In October, it started again. She was hitting me. She was kicking me under the table. I’m my birthday, she shoved one of our friends into me so I’d hit my head on the door frame. In November, I was standing at the bottom of a steep hill, talking to someone who went to public school with me. She was at the top, and was sliding down to knock over people walking up. My back was turned. She slid down really fast, kicked my legs out from under me, and I fell back and hit my head on something hard. I had a concussion. I was out for a week, and almost missed exams. I had terrible headaches for the next two months.
When I was in the nurses’ office, the dean of girls came in and started asking me what happened. I couldn’t really remember, but I knew it was Z. I told her over and over again that it was an accident, but I don’t know if she believed me.
There was more and more abuse. When I finally told my grade chair in April, she told me to tell her to stop. (This was by far everyone’s least favorite grade chair. I hated her.) I came back and told her everything Z had done to me. The grade chair brought me to my second least favorite person, who was 4’10 and had a voice higher than Snoop. They brought Z in and I had to confront her. They kept saying that “we don’t want anybody to get in trouble.” I was telling them about some of the times she hurt me, and Z tried to blame it on ME. “I didn’t want to give her a concussion. I just wanted to knock her over, but she wasn’t paying attention.”
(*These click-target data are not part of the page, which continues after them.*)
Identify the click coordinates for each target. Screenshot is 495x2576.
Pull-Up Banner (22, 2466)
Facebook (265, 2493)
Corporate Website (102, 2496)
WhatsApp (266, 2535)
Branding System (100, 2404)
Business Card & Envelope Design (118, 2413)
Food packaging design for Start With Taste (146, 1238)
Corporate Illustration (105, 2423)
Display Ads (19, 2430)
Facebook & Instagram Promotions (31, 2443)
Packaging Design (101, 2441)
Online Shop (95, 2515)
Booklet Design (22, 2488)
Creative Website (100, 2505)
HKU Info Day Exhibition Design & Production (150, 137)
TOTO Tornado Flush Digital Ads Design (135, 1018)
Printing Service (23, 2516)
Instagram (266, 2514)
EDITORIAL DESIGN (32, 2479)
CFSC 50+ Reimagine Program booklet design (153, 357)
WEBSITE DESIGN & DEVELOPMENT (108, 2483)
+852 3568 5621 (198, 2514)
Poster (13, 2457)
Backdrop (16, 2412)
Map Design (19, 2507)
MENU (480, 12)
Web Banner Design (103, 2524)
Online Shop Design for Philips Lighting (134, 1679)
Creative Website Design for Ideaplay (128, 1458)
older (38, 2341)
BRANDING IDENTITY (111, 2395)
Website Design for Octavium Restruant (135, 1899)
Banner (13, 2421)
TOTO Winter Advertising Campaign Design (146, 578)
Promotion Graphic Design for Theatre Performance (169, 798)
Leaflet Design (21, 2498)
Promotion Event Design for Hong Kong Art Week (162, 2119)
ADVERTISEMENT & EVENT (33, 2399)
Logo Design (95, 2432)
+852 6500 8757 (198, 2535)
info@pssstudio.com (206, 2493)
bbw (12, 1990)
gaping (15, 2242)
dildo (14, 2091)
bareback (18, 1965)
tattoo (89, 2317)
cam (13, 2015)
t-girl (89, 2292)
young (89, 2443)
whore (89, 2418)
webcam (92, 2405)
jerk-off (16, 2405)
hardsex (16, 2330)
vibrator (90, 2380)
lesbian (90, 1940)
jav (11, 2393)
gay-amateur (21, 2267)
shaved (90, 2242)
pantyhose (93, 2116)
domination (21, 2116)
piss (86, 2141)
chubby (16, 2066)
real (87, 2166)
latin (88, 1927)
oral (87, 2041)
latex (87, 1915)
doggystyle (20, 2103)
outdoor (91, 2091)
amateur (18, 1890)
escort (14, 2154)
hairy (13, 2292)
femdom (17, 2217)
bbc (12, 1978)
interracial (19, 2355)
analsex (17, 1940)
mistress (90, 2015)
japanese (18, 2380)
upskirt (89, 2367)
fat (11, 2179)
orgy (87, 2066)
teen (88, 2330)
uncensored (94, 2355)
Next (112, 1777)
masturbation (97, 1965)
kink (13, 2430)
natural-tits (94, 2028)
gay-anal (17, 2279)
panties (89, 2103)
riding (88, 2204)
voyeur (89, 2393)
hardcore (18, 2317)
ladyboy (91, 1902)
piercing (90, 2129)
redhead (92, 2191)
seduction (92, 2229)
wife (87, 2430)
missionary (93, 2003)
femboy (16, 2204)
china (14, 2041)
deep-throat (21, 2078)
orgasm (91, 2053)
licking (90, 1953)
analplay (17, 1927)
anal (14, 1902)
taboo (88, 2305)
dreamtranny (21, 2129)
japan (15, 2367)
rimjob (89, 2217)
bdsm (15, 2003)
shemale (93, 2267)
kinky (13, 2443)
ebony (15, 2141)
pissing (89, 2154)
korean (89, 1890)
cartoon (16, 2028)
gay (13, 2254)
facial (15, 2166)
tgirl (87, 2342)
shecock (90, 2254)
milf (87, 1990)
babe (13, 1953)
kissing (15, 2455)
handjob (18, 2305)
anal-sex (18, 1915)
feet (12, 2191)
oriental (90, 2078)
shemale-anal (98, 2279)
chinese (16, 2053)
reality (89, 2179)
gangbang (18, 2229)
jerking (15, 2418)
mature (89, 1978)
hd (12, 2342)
They didn’t do anything. They made me apologize to her, and sent me to class. I was furious.
Eighth grade comes and I have new friends. I chose to be nice to everyone this year and to avoid Z at all costs. Little do I know she has another punching bag. One of my best friends was not only being beaten, but Z was threatening her, following us around, and watching her. She was terrified. This time, it was my friend’s dad that came forward, and Z was no longer allowed to speak to her. Z still followed me around, but I ignored her.
At our winter dance, I was talking to a boy the entire time, so Z was following my friend again. She started threatening her again, and was suspended
For the rest of the semester.
In February, she left. Z is coming back next year, but my friend is going to a different school.
I sometimes see Z. Her house is on my way to mine from school. She has her hair cut a little past her ears and covered by a knit beret in a gross color of grayish-green. She always wears a cardigan with a skull on the back. Super edgy, I know. All of her social media accounts are called something cringey and emo too. She still talks to me online, and I don’t really mind, as long as she can’t touch me.
TL;DR:
A girl who beat me on and off for five and a half years has been suspended twice and isn’t coming back until freshman year. Boy, has she downgraded.